What information should be considered personal knowledge?

http://arstechnica.com/tech-policy/2014/10/virginia-judge-police-can-demand-a-suspect-unlock-a-phone-with-a-fingerprint/

The new court ruling in VA allows police to force you to hand-over you fingerprint to unlock your phone. This ruling draws a line between testimony and personal data. Before the age of texting and phone calls most conversations between people were held in private, while today every digital conversation we have is recorded in and data mined. In a court case you would not be required to divulge what was said in the conversation, but now all the police need is the decryption key in order to obtain what was said. Today our devices have become a place for a vast majority of our personal information to be stored. Should  the data on your cell phone count as personal knowledge or should be available for police to use against you in court?

Depends on case. That is sort of general (non specific) questionn you asked.

If for example, you recieved treat in format of text, that data must be availalbe to hte court, and it is in your interest to be that way.

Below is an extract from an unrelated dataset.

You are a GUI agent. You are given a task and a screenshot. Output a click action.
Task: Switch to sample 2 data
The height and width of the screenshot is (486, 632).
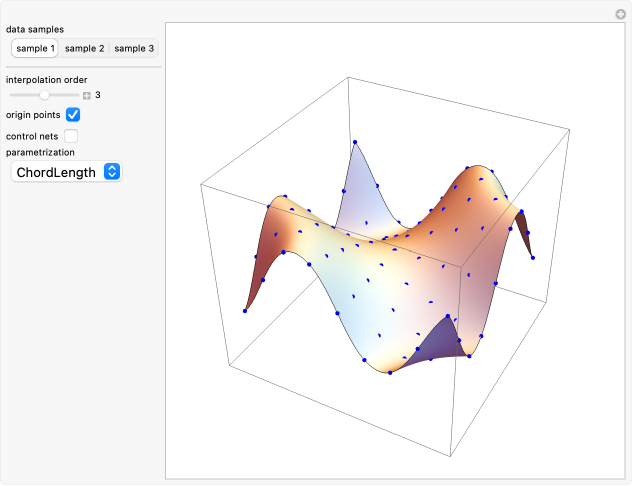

On the other hand, if "you done" such thing, your data should be confiscated and checked in order to look at validity of accusations.

For example, from my personal experience, once, police confiscated my number and re-checked accusations. They found them to be valid or invalid, and returned device.

In short, if that data is relevant to the case (textual msg, call lists etc.), it should be (and it is) available for police and usage in court. Ofc, with warrant, that is by default. Without warrant, it should be unavailable.